(Dataset items)
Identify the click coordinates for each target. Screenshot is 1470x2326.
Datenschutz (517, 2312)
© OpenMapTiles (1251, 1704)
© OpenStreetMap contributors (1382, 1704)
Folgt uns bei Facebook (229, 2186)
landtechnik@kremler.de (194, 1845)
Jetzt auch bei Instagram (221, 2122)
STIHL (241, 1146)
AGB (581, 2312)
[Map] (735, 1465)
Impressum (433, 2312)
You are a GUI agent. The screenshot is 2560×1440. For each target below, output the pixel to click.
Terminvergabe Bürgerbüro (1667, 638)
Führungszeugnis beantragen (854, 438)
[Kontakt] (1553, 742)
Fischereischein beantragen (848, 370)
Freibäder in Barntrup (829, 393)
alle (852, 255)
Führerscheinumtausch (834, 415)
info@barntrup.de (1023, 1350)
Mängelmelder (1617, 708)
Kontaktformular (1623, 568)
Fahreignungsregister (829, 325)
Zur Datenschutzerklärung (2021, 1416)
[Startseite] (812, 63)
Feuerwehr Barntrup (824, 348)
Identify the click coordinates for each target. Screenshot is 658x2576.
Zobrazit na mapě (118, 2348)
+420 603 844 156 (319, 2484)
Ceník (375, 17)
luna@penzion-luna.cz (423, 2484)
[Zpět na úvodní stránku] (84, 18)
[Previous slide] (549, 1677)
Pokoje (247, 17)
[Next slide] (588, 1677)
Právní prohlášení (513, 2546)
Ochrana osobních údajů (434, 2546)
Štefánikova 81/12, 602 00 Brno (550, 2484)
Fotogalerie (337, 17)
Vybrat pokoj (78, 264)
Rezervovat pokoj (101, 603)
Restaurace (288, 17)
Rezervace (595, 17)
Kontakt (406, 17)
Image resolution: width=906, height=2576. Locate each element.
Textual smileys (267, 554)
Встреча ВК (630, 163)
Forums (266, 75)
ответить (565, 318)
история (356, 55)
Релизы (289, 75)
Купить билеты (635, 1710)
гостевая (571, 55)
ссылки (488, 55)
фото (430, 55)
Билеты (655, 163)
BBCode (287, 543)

Exercise goal:
Word for word, restate the entries from the first line to the line that has "Forums (266, 75)", both included, and nothing else.

Task solution:
Identify the click coordinates for each target. Screenshot is 1470x2326.
Datenschutz (517, 2312)
© OpenMapTiles (1251, 1704)
© OpenStreetMap contributors (1382, 1704)
Folgt uns bei Facebook (229, 2186)
landtechnik@kremler.de (194, 1845)
Jetzt auch bei Instagram (221, 2122)
STIHL (241, 1146)
AGB (581, 2312)
[Map] (735, 1465)
Impressum (433, 2312)
You are a GUI agent. The screenshot is 2560×1440. For each target below, output the pixel to click.
Terminvergabe Bürgerbüro (1667, 638)
Führungszeugnis beantragen (854, 438)
[Kontakt] (1553, 742)
Fischereischein beantragen (848, 370)
Freibäder in Barntrup (829, 393)
alle (852, 255)
Führerscheinumtausch (834, 415)
info@barntrup.de (1023, 1350)
Mängelmelder (1617, 708)
Kontaktformular (1623, 568)
Fahreignungsregister (829, 325)
Zur Datenschutzerklärung (2021, 1416)
[Startseite] (812, 63)
Feuerwehr Barntrup (824, 348)
Identify the click coordinates for each target. Screenshot is 658x2576.
Zobrazit na mapě (118, 2348)
+420 603 844 156 (319, 2484)
Ceník (375, 17)
luna@penzion-luna.cz (423, 2484)
[Zpět na úvodní stránku] (84, 18)
[Previous slide] (549, 1677)
Pokoje (247, 17)
[Next slide] (588, 1677)
Právní prohlášení (513, 2546)
Ochrana osobních údajů (434, 2546)
Štefánikova 81/12, 602 00 Brno (550, 2484)
Fotogalerie (337, 17)
Vybrat pokoj (78, 264)
Rezervovat pokoj (101, 603)
Restaurace (288, 17)
Rezervace (595, 17)
Kontakt (406, 17)
Image resolution: width=906, height=2576. Locate each element.
Textual smileys (267, 554)
Встреча ВК (630, 163)
Forums (266, 75)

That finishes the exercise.